#### [Given data]
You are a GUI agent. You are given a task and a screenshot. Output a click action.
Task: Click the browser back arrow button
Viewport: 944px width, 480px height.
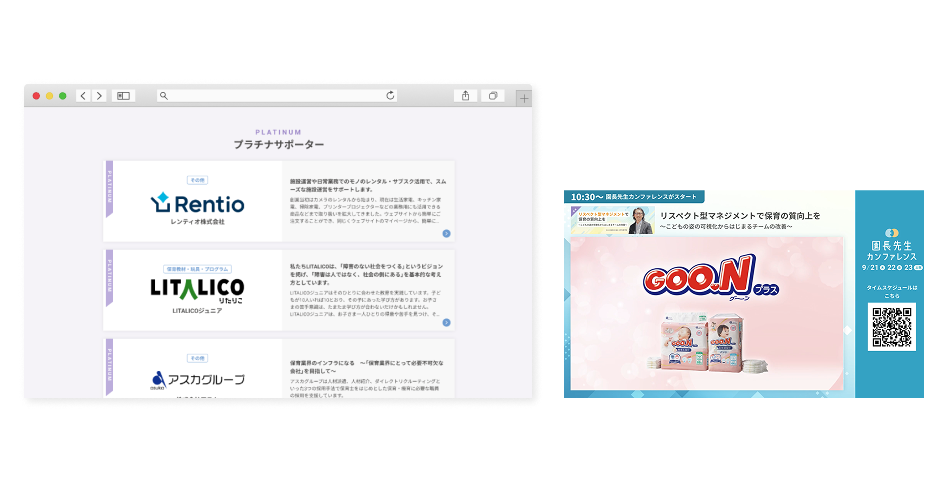click(x=82, y=96)
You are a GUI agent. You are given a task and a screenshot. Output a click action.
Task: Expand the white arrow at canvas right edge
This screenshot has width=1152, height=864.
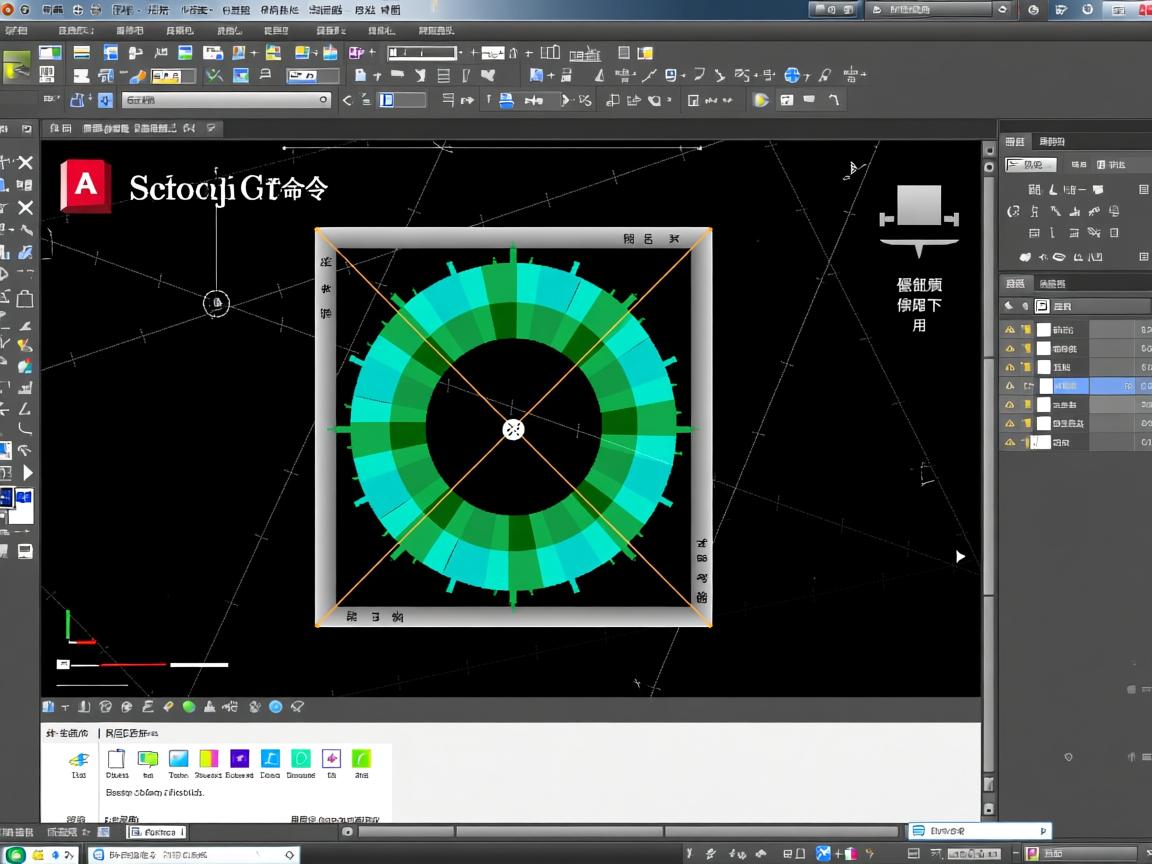point(961,557)
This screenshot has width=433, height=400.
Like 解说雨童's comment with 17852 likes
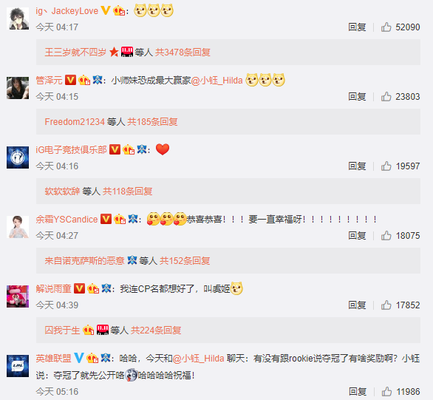[386, 305]
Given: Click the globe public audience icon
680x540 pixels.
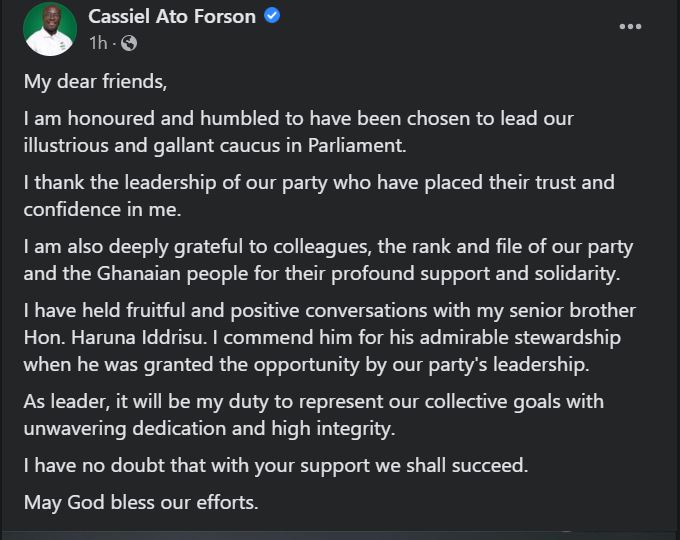Looking at the screenshot, I should pos(129,43).
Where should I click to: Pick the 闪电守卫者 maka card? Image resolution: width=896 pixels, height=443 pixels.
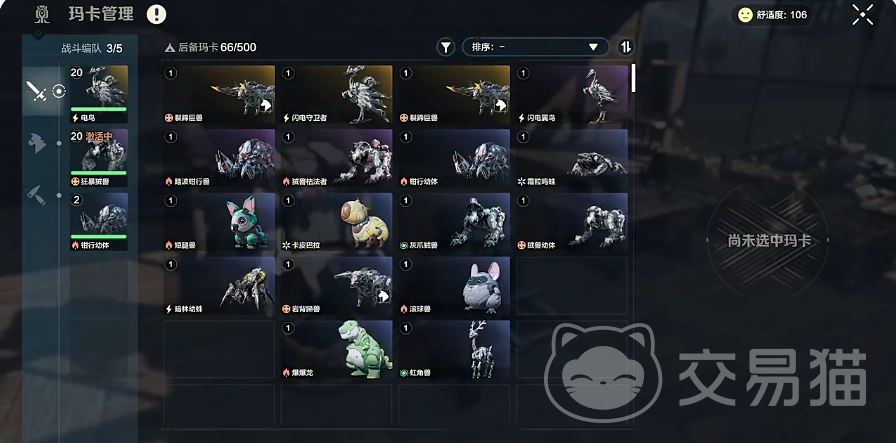(337, 94)
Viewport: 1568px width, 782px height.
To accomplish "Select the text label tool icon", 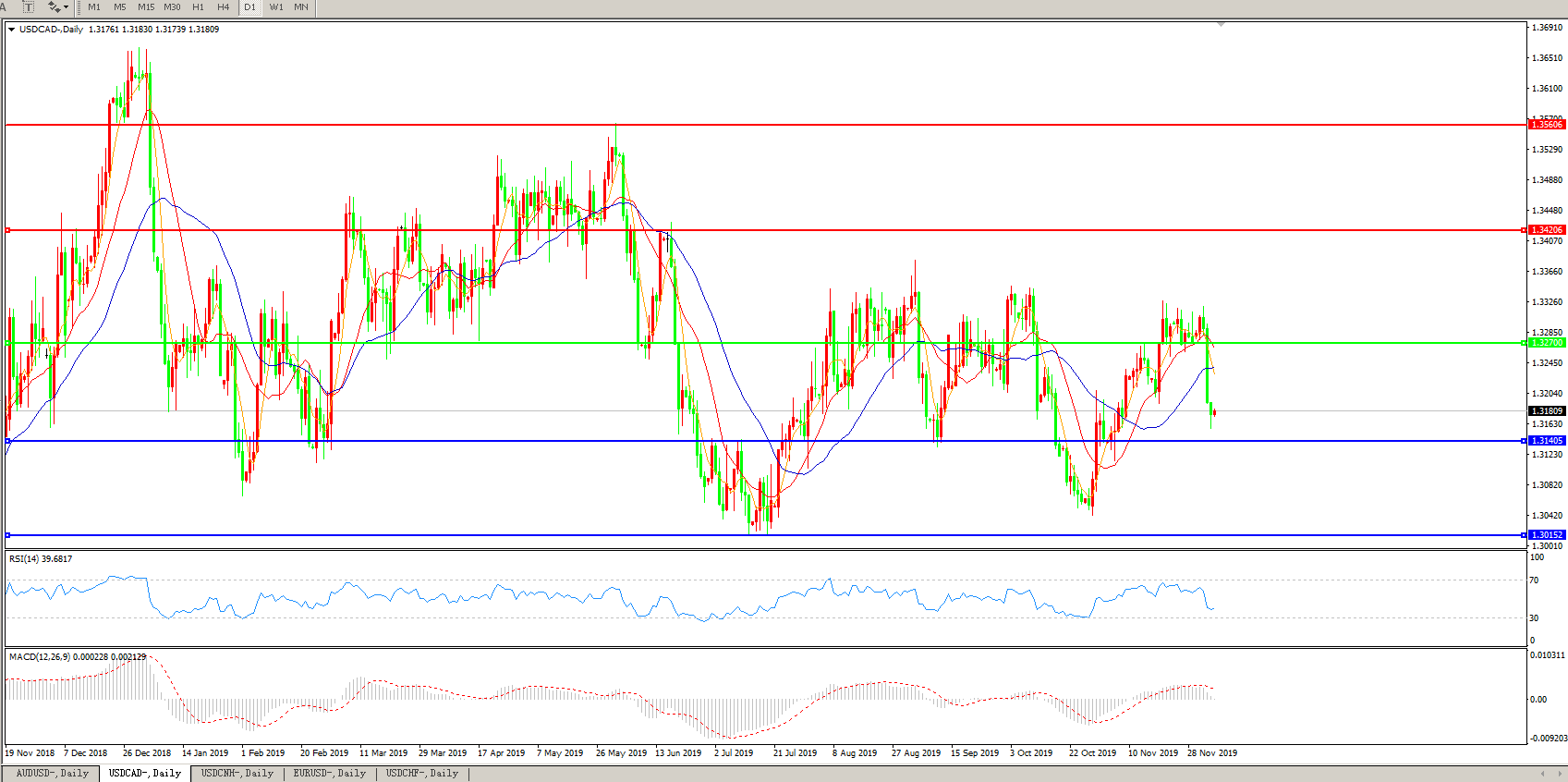I will [x=29, y=6].
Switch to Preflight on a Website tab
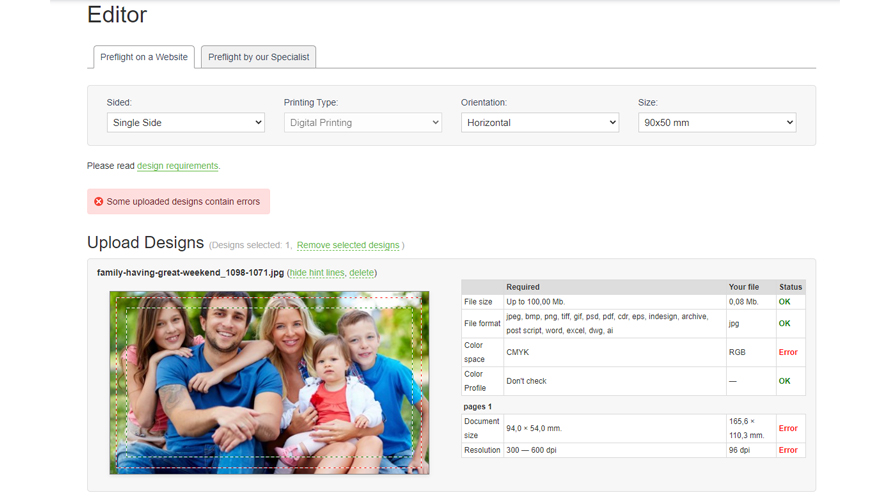This screenshot has height=500, width=890. [144, 57]
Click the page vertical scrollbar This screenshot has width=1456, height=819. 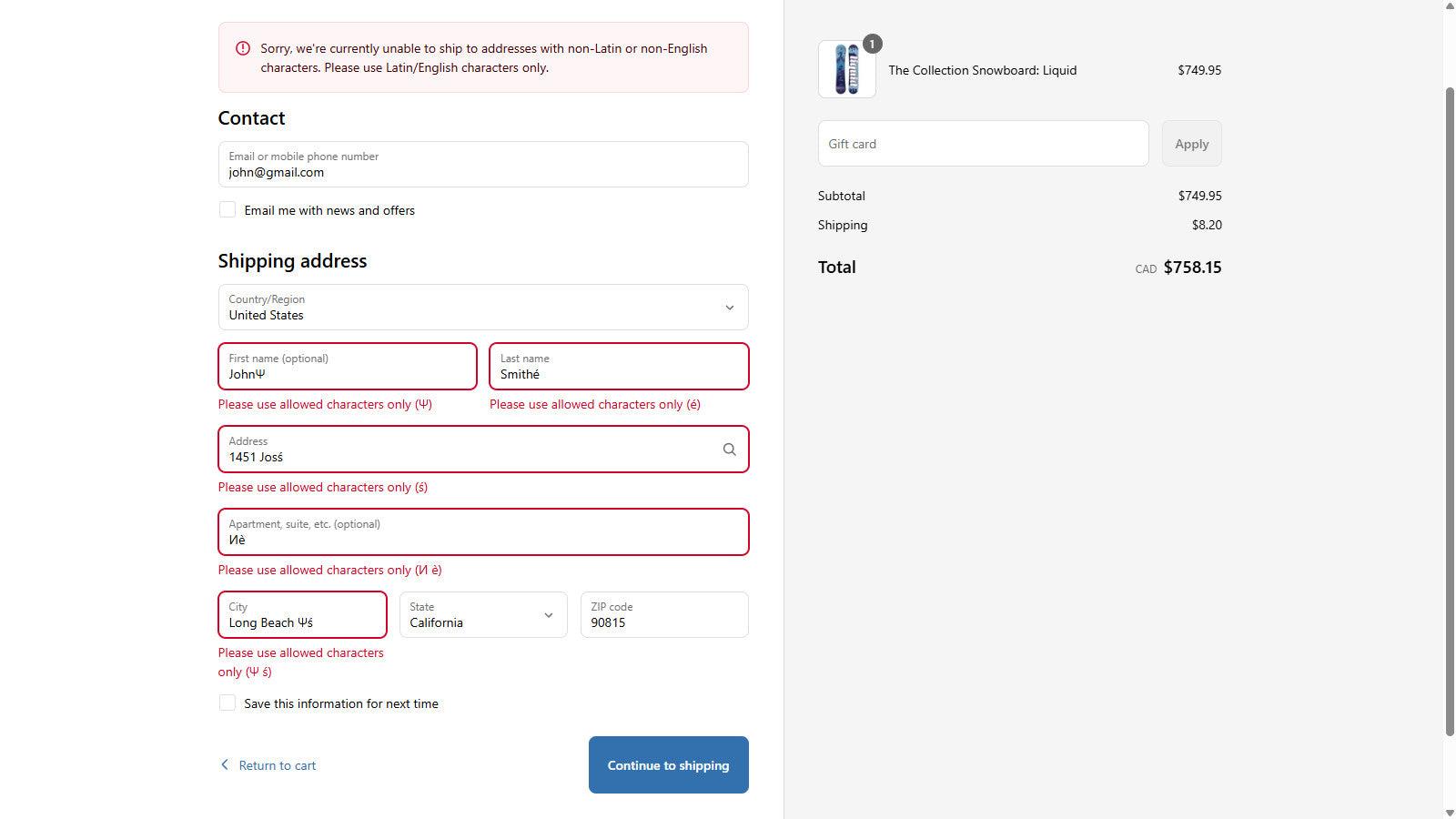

#### [Work request]
The answer must consist of every line from the entries that holds the string "arrow".

#### [Response box]
Task: Click the browser back arrow button
Task: Expand the white arrow at canvas right edge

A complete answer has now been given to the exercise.